According to German news channel NTV, the Angolan military confiscated the passengers’ passports in Luanda because they did not have the proper entry documents, and passengers were stuck on the plane for hours before being allowed to disembark. 

The airline told Insider the passengers were given a hotel room, where they “were looked after around the clock by Lufthansa staff.” 

It further explained each customer was rebooked within 48 hours. However, NTV reported some passengers were offered flights for days or even weeks later, but Lufthansa told Insider that all passengers will have left by Monday — three days after the diversion to Luanda.

“The first passengers [left] already on Saturday, the remaining passengers fly [Monday] with LH561 via Frankfurt to their destinations,” the carrier said. LH561 is a regularly scheduled flight that Lufthansa operates three times a week.

According to Lufthansa, it did not send a rescue flight to retrieve the passengers. Aviation attorney Emile Myburgh, who was involved in the repatriation flight between South Africa and Brazil during the pandemic, told Insider that the airline would need permission for a rescue, making it difficult to quickly send an empty plane, but it is not forbidden by Angola.

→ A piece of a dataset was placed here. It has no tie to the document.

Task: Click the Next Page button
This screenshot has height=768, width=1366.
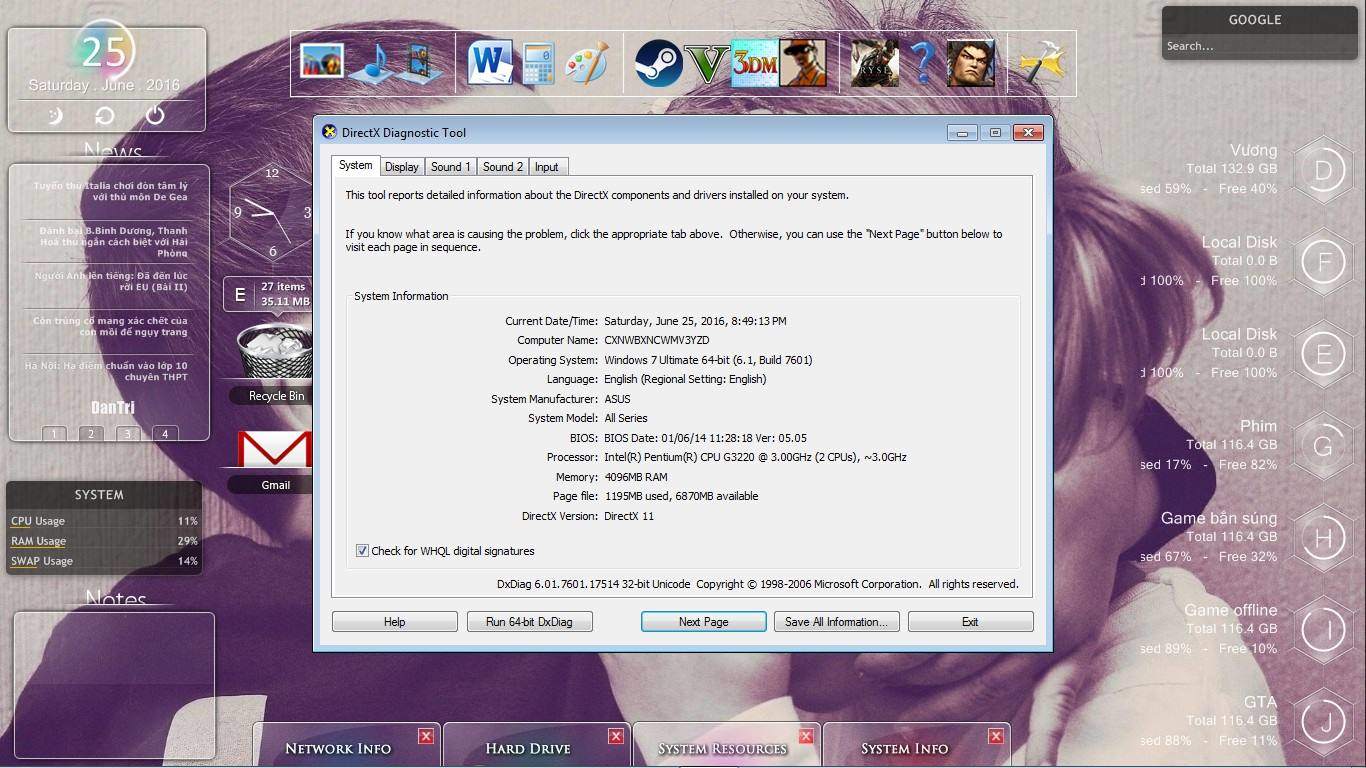Action: 703,622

This is not the first time this year an airline has landed in less-than-preferred diversion airports. In November, a United Airlines Boeing 787 flying from London Heathrow to San Francisco diverted to Iqaluit in the Canadian Arctic due to a mechanical issue. 

Because the small city did not have the necessary maintenance crews, the carrier was forced to cancel a flight from Denver to Frankfurt and reroute the empty aircraft to rescue the stranded passengers.